How does an employer validate a test? To put it simply, the employer must show that the test measures important work behavior (as opposed to arbitrary characteristics or skills easily learned in orientation) and that the test is a good predictor of those important work behaviors, as proved by validity study, ideally one based on internal and position-specific outcomes, and conforming to acceptable social science methodologies. The guidelines encourage significant skepticism towards “validity studies” from third-party test providers.

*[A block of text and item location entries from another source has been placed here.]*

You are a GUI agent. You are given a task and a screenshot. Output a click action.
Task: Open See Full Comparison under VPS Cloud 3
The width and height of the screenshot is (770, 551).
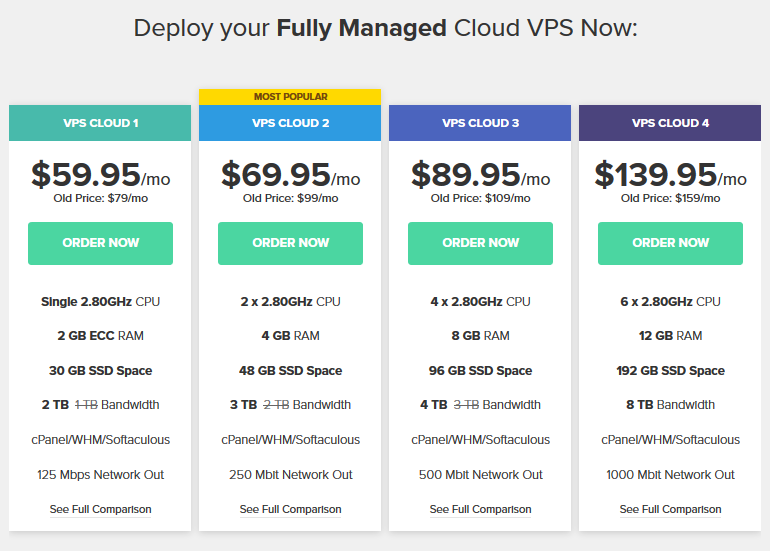click(x=480, y=509)
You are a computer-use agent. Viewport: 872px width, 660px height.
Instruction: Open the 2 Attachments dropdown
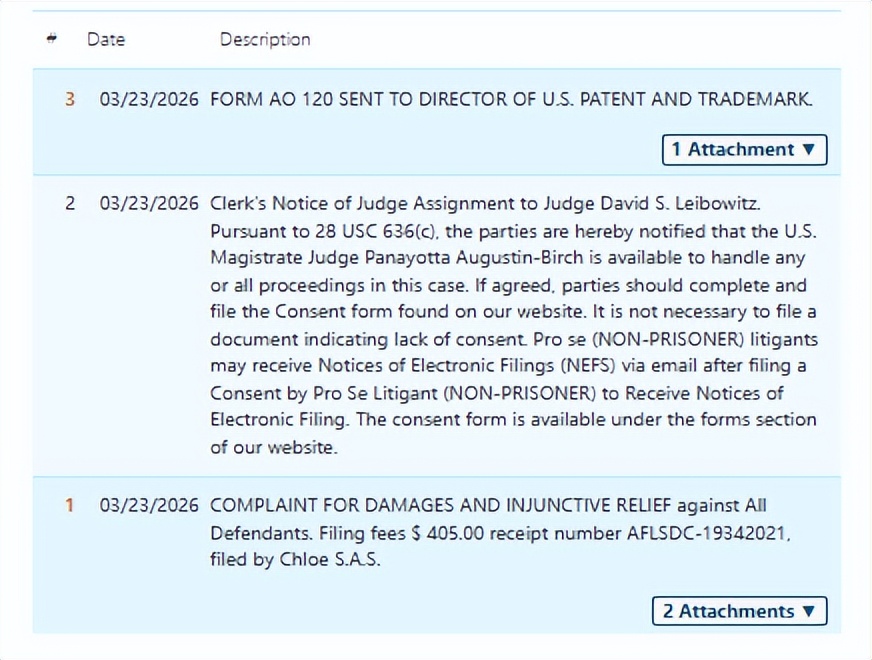(739, 611)
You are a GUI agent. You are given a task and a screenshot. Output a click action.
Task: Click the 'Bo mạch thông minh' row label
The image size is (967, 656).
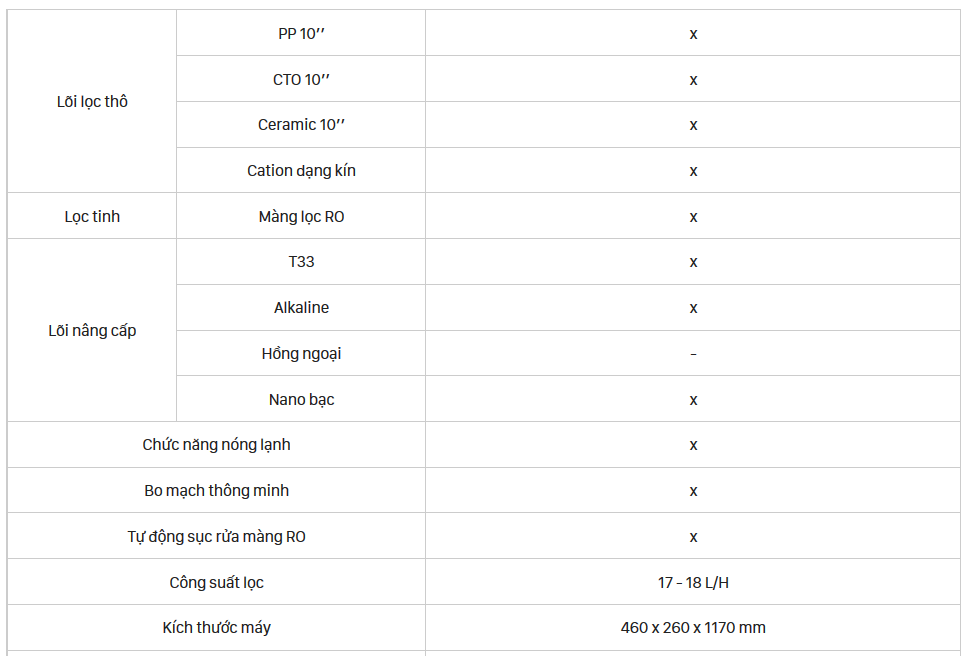pyautogui.click(x=216, y=490)
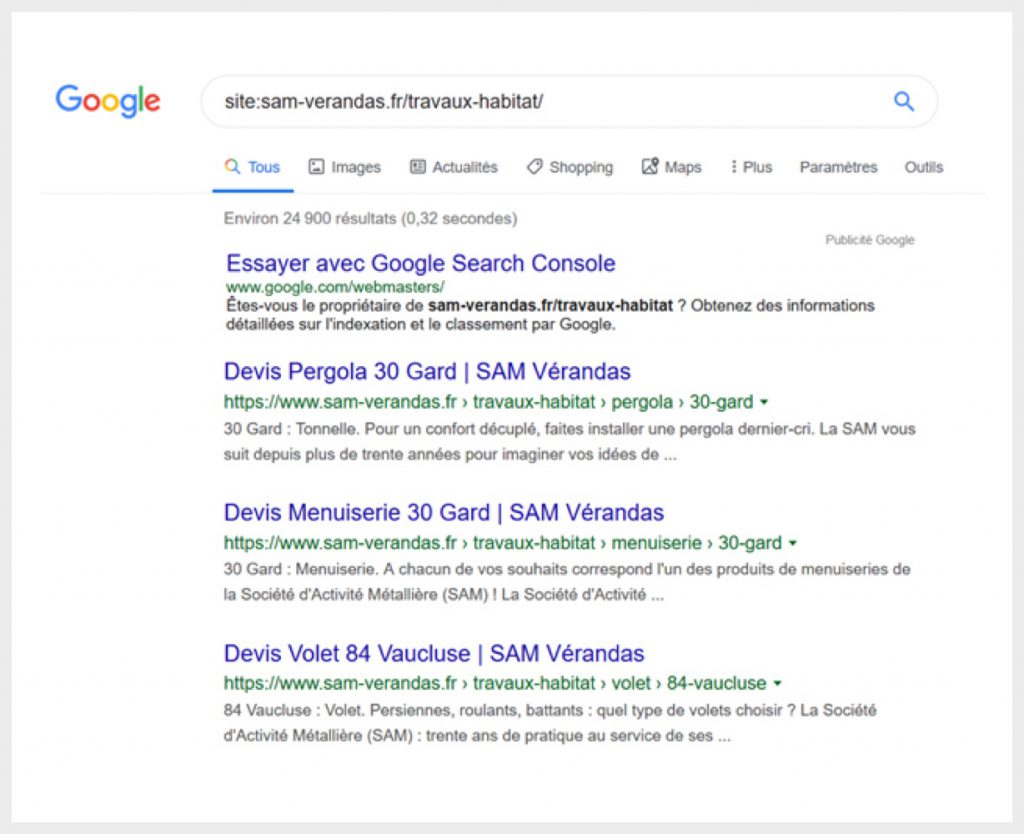Click the Actualités newspaper icon
This screenshot has width=1024, height=834.
tap(417, 166)
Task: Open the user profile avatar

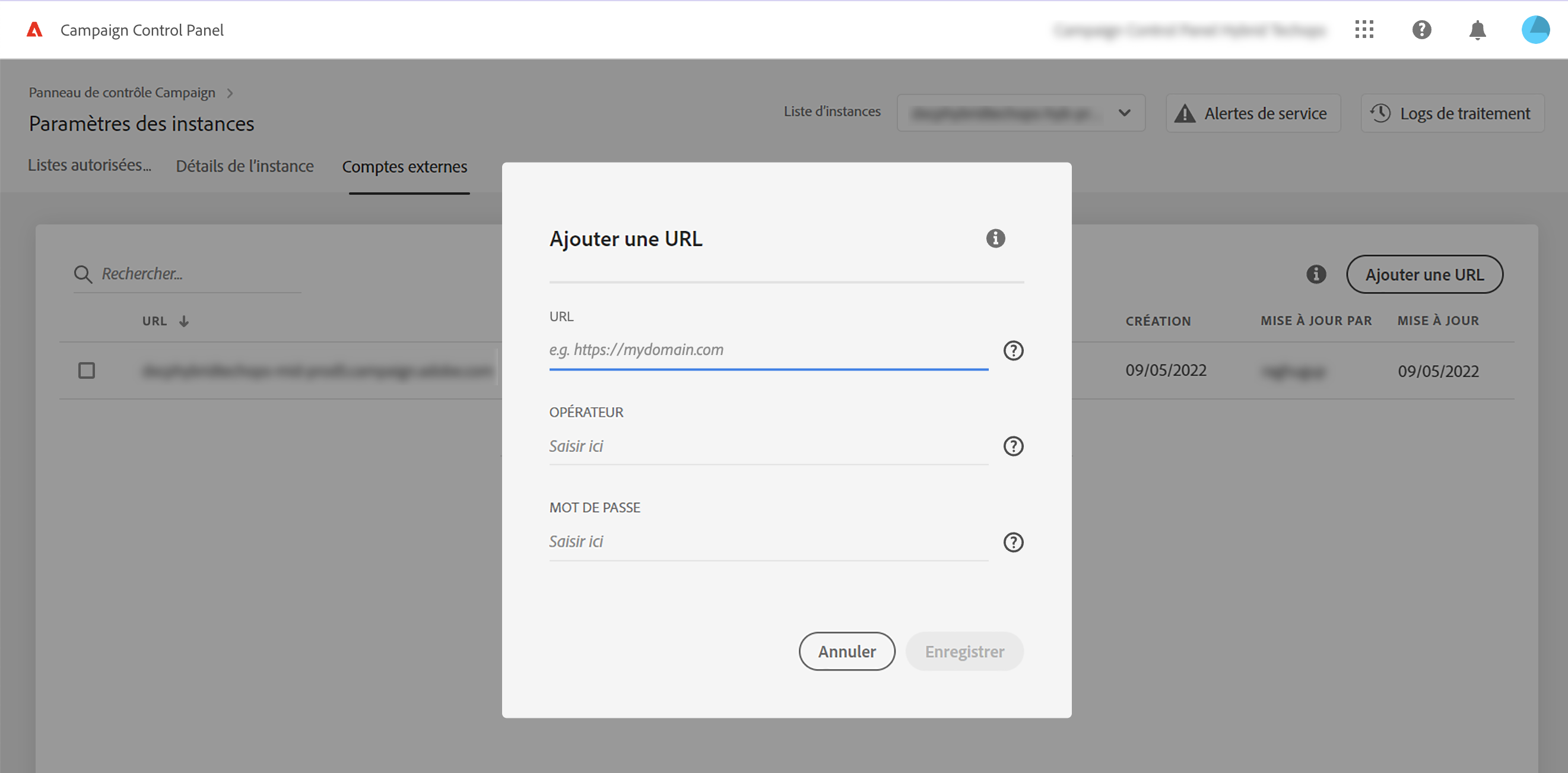Action: pos(1535,29)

To be very candid, this is a nearly-impossible standard to reach, so an employer who finds its test yields an adverse impact can more efficiently spend its time finding a less discriminatory but equally effective test to administer going forward.

Could an employer learn something valuable from complying with these guidelines? Yes. Complying with these guidelines will help employers evaluate all steps of their selection procedures, rather than just the outcome. If an employer is concerned about any underrepresented group, studying testing (as well as recruitment, promotion, and retention practices generally) can show if one phase of the selection process is preventing it from reaching expected representation rates. (Reminder, no employer is permitted to engage in quota hiring/promotion/retention; however, employers can and sometimes should or must compare their workforce to the expected workforce to confirm its practices are nondiscriminatory).